» **Exercise objective**
Would you copy out, exactly as written, each line from the one containing "Screen dimensions: 768x542" to the end of the records below?

Saved entries:
§

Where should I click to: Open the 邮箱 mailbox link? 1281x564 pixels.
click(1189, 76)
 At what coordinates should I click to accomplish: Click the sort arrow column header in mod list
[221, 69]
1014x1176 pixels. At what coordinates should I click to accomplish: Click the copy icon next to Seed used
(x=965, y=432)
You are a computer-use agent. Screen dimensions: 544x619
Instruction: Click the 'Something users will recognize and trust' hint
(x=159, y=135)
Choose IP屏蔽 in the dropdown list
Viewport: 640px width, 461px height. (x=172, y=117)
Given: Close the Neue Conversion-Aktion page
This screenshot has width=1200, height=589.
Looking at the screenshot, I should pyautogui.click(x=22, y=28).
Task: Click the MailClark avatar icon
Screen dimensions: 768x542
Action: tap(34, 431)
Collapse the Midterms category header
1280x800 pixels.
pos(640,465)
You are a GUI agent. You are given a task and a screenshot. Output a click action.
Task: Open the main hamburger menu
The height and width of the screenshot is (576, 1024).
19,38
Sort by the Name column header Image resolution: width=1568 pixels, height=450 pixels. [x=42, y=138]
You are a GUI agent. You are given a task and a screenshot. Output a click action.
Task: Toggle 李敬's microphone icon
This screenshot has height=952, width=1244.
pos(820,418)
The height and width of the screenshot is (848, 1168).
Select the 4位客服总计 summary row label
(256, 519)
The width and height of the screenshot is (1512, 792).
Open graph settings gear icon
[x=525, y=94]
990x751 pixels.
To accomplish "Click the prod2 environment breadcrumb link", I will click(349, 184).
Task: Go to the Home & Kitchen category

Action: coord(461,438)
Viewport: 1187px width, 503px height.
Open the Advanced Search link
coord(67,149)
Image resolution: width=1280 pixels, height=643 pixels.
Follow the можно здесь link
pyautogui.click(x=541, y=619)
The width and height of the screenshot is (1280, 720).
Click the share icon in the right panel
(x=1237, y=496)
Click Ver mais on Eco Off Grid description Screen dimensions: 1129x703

§

» **Answer space**
Screen dimensions: 768x542
Action: tap(34, 431)
Collapse the Midterms category header
1280x800 pixels.
pos(640,465)
You are a GUI agent. You are given a task and a screenshot. Output a click action.
Task: Open the main hamburger menu
The height and width of the screenshot is (576, 1024).
19,38
Sort by the Name column header Image resolution: width=1568 pixels, height=450 pixels. [x=42, y=138]
You are a GUI agent. You are given a task and a screenshot. Output a click action.
Task: Toggle 李敬's microphone icon
This screenshot has height=952, width=1244.
pos(820,418)
The height and width of the screenshot is (848, 1168).
Select the 4位客服总计 summary row label
(256, 519)
The width and height of the screenshot is (1512, 792).
Open graph settings gear icon
[x=525, y=94]
990x751 pixels.
To accomplish "Click the prod2 environment breadcrumb link", I will click(349, 184).
Task: Go to the Home & Kitchen category

Action: coord(461,438)
Viewport: 1187px width, 503px height.
Open the Advanced Search link
coord(67,149)
Image resolution: width=1280 pixels, height=643 pixels.
Follow the можно здесь link
pyautogui.click(x=541, y=619)
The width and height of the screenshot is (1280, 720).
Click the share icon in the right panel
(x=1237, y=496)
Click Ver mais on Eco Off Grid description Screen dimensions: 1129x703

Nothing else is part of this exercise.